## Work order
Answer with one number: the count of lines in this material that hold the word "agent".

## Records supplied
****

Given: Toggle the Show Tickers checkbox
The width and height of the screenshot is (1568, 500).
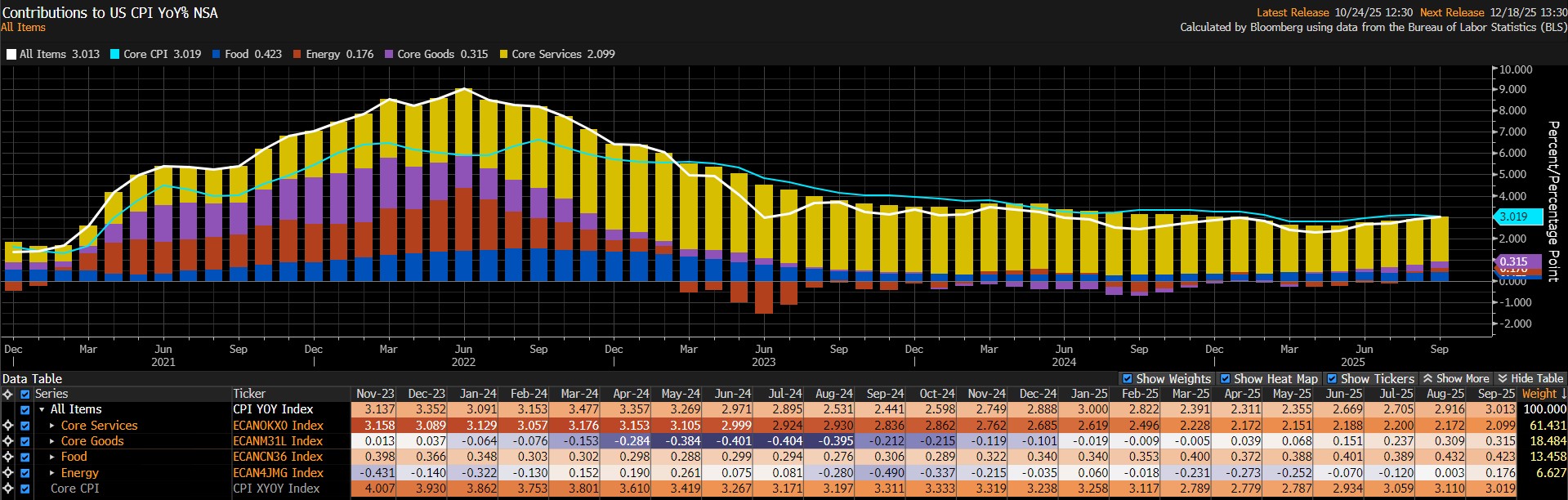Looking at the screenshot, I should pos(1332,379).
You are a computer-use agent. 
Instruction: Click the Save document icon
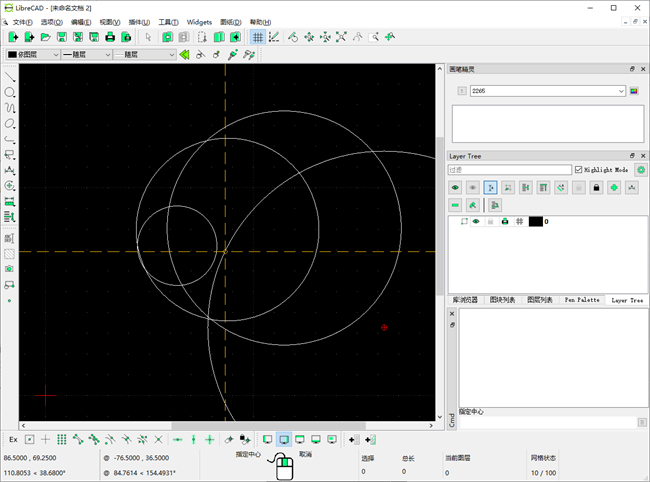[x=62, y=37]
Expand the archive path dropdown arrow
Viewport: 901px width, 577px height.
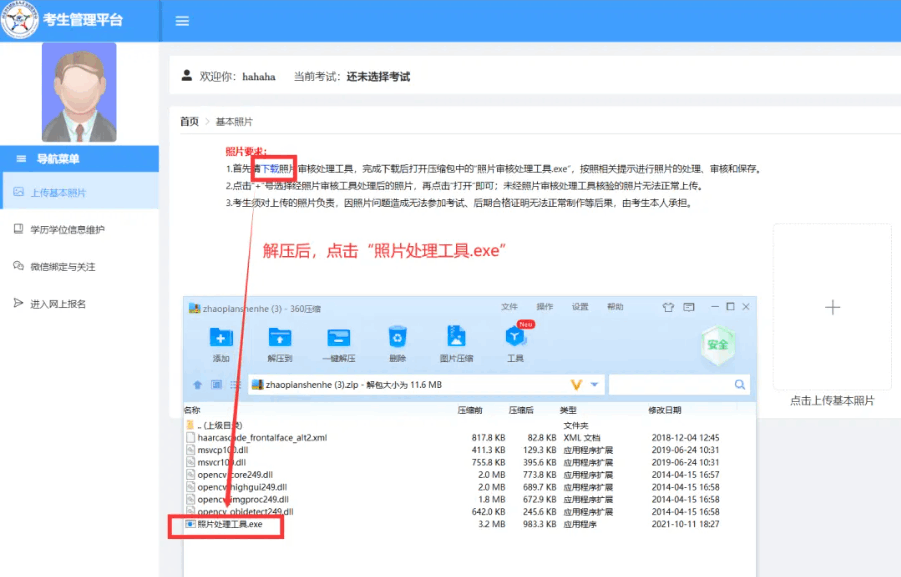click(595, 384)
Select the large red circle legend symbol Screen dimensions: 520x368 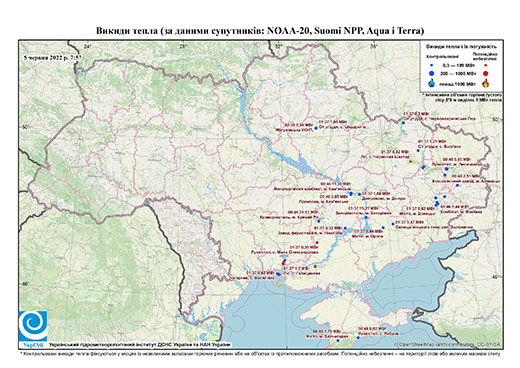(x=485, y=73)
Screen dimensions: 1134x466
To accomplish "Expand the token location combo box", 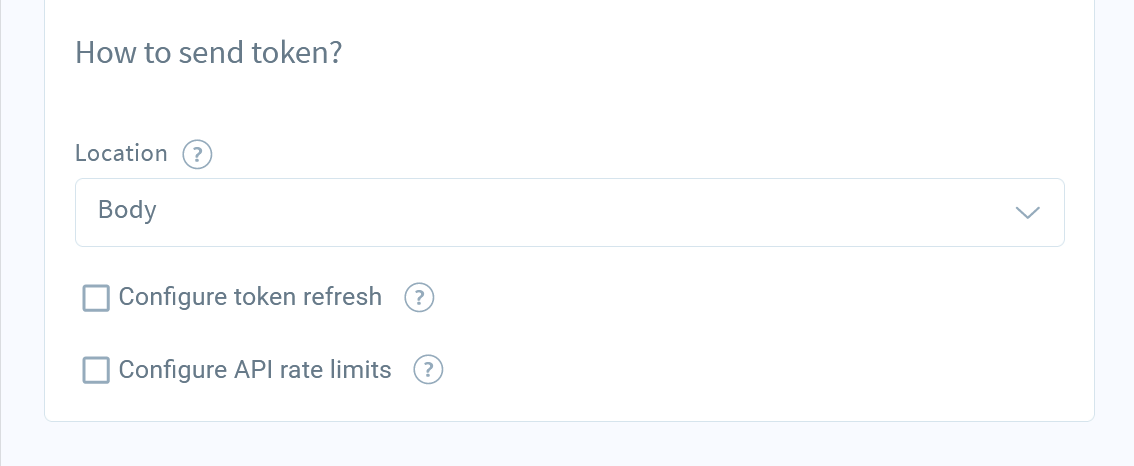I will click(570, 213).
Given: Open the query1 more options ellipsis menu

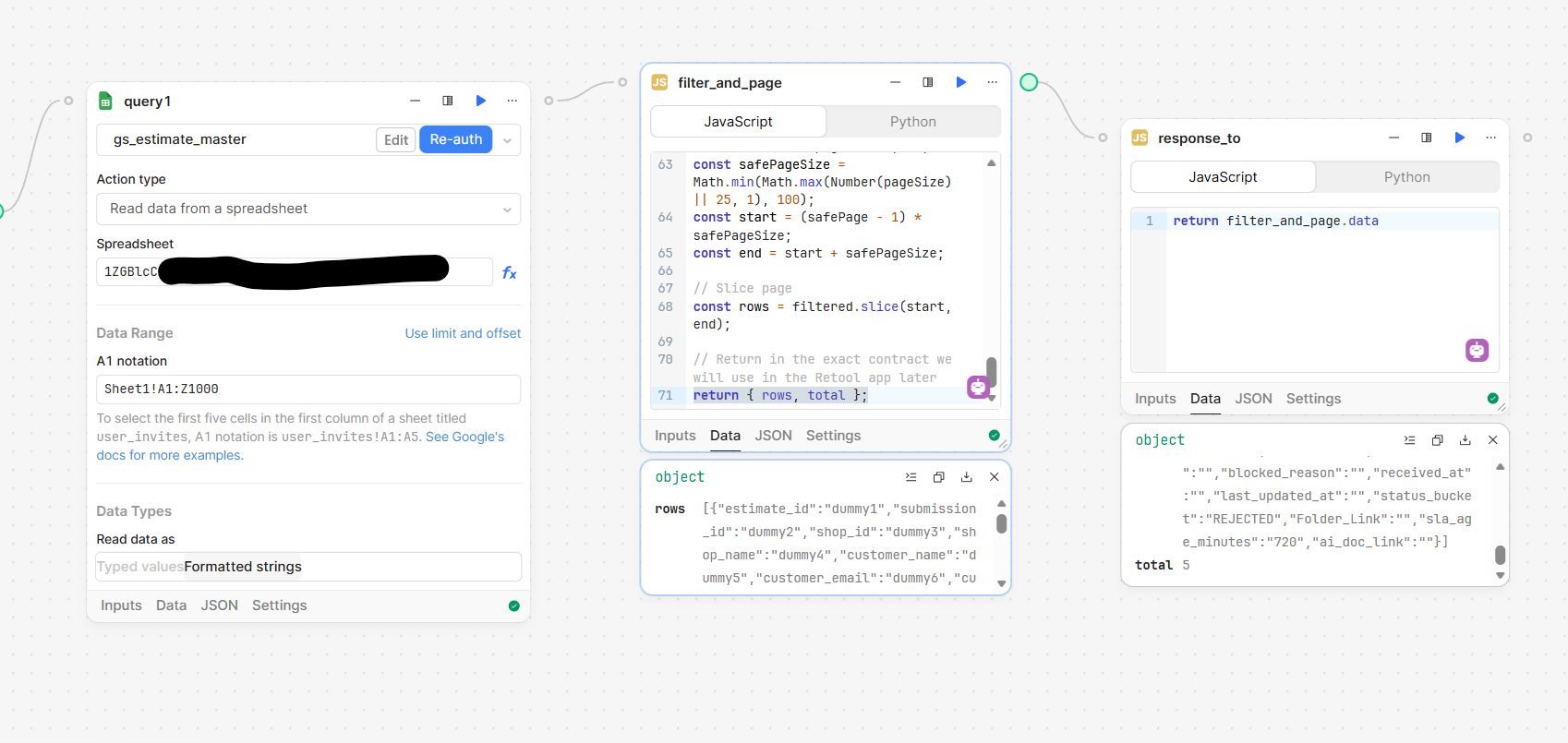Looking at the screenshot, I should coord(513,101).
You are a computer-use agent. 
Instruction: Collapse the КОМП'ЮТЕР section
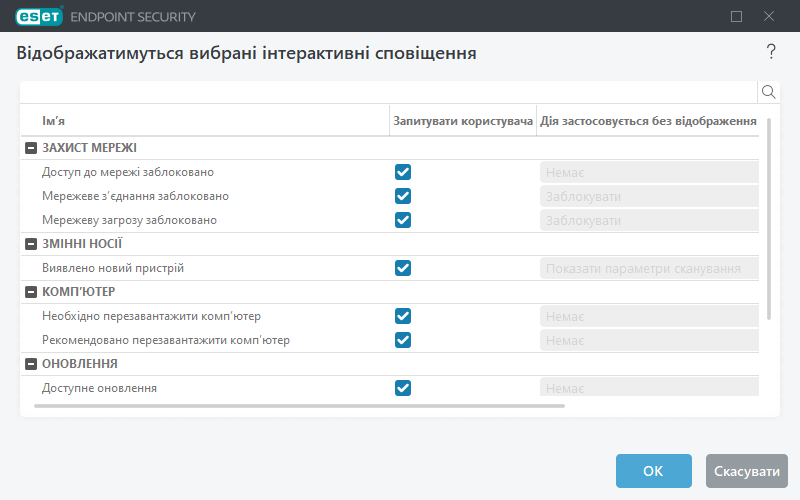point(31,292)
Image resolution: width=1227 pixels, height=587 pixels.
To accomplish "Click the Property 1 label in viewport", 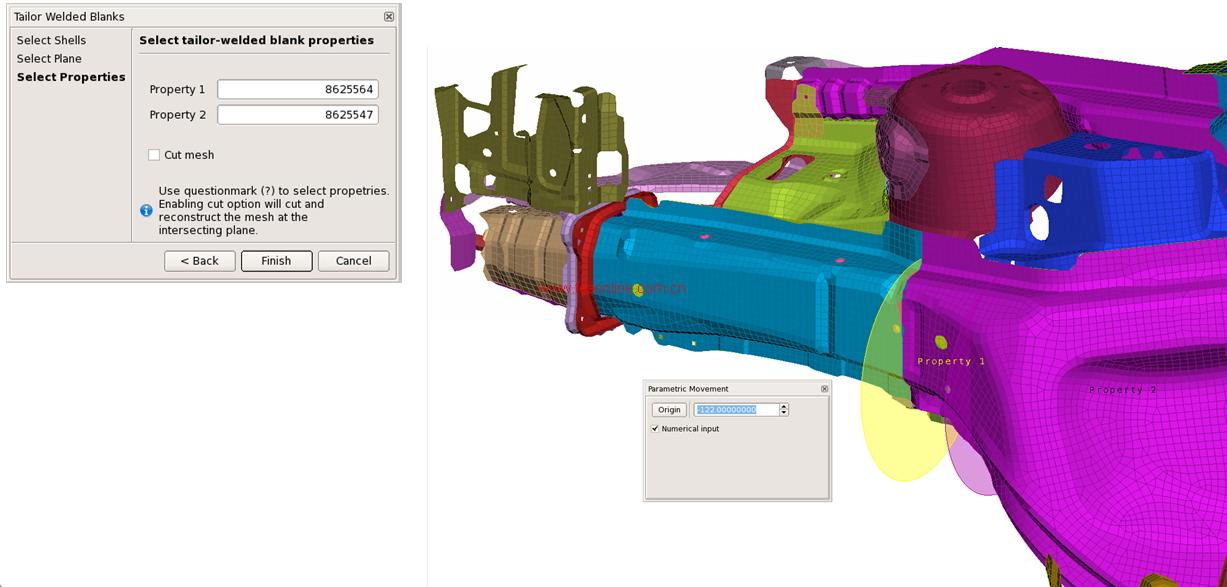I will coord(951,362).
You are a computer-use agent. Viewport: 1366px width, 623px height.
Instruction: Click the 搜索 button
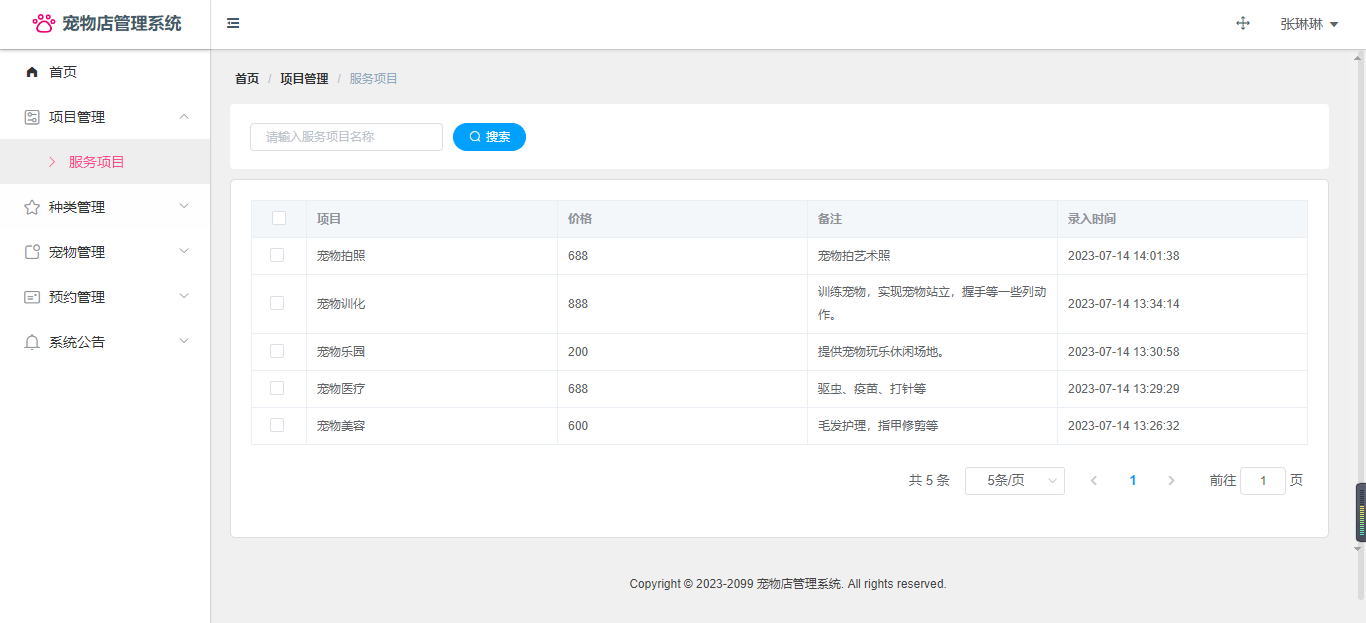(489, 137)
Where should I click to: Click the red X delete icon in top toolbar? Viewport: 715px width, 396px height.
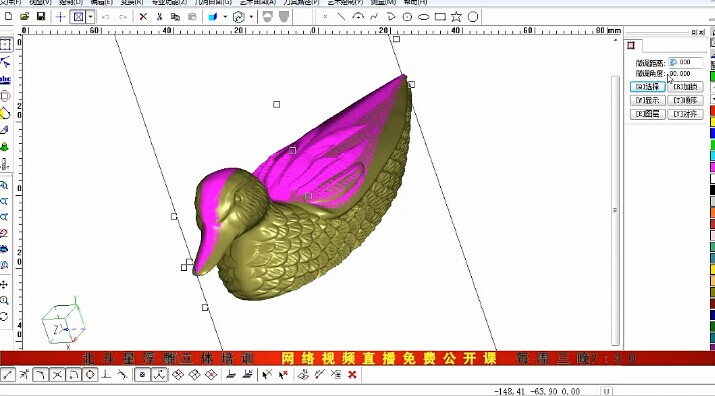click(143, 17)
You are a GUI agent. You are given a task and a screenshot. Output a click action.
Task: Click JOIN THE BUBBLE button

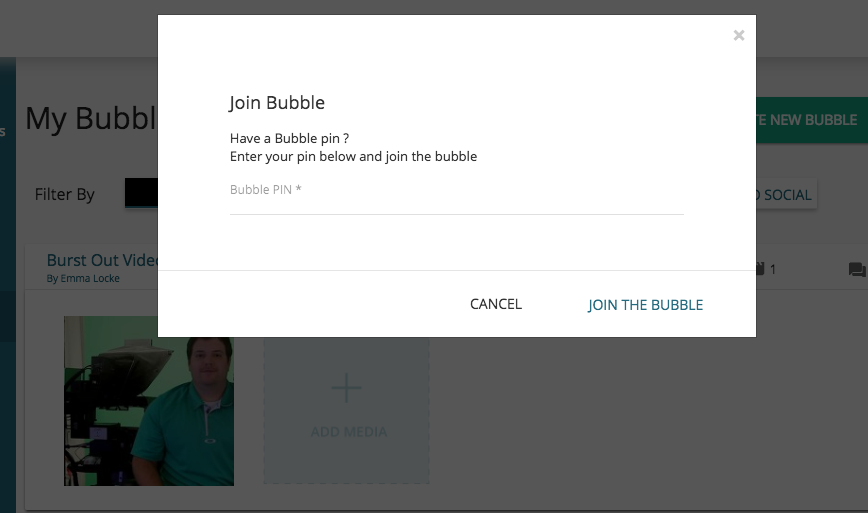click(645, 305)
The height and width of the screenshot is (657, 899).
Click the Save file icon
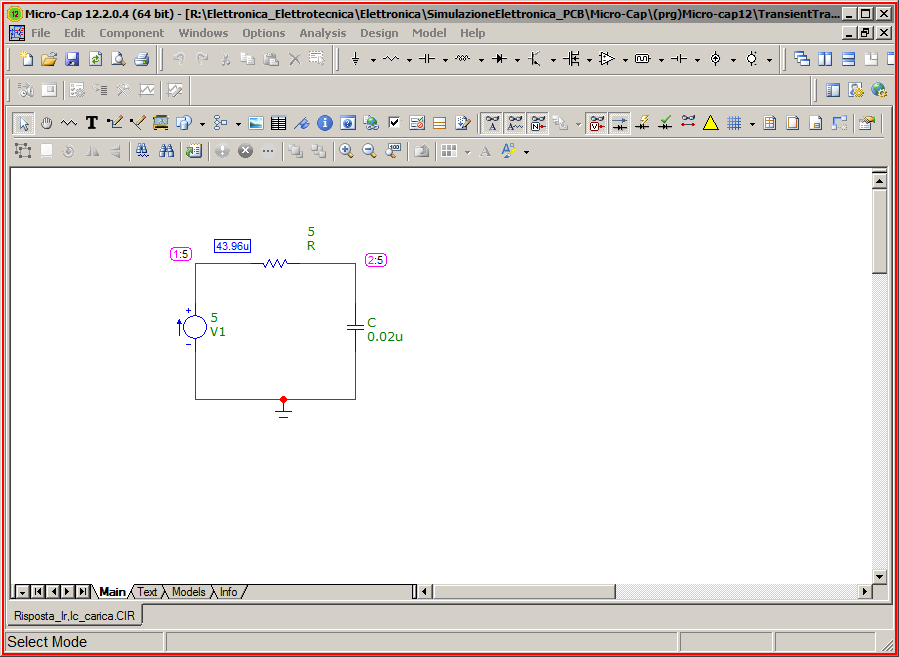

****

## Response to the task
4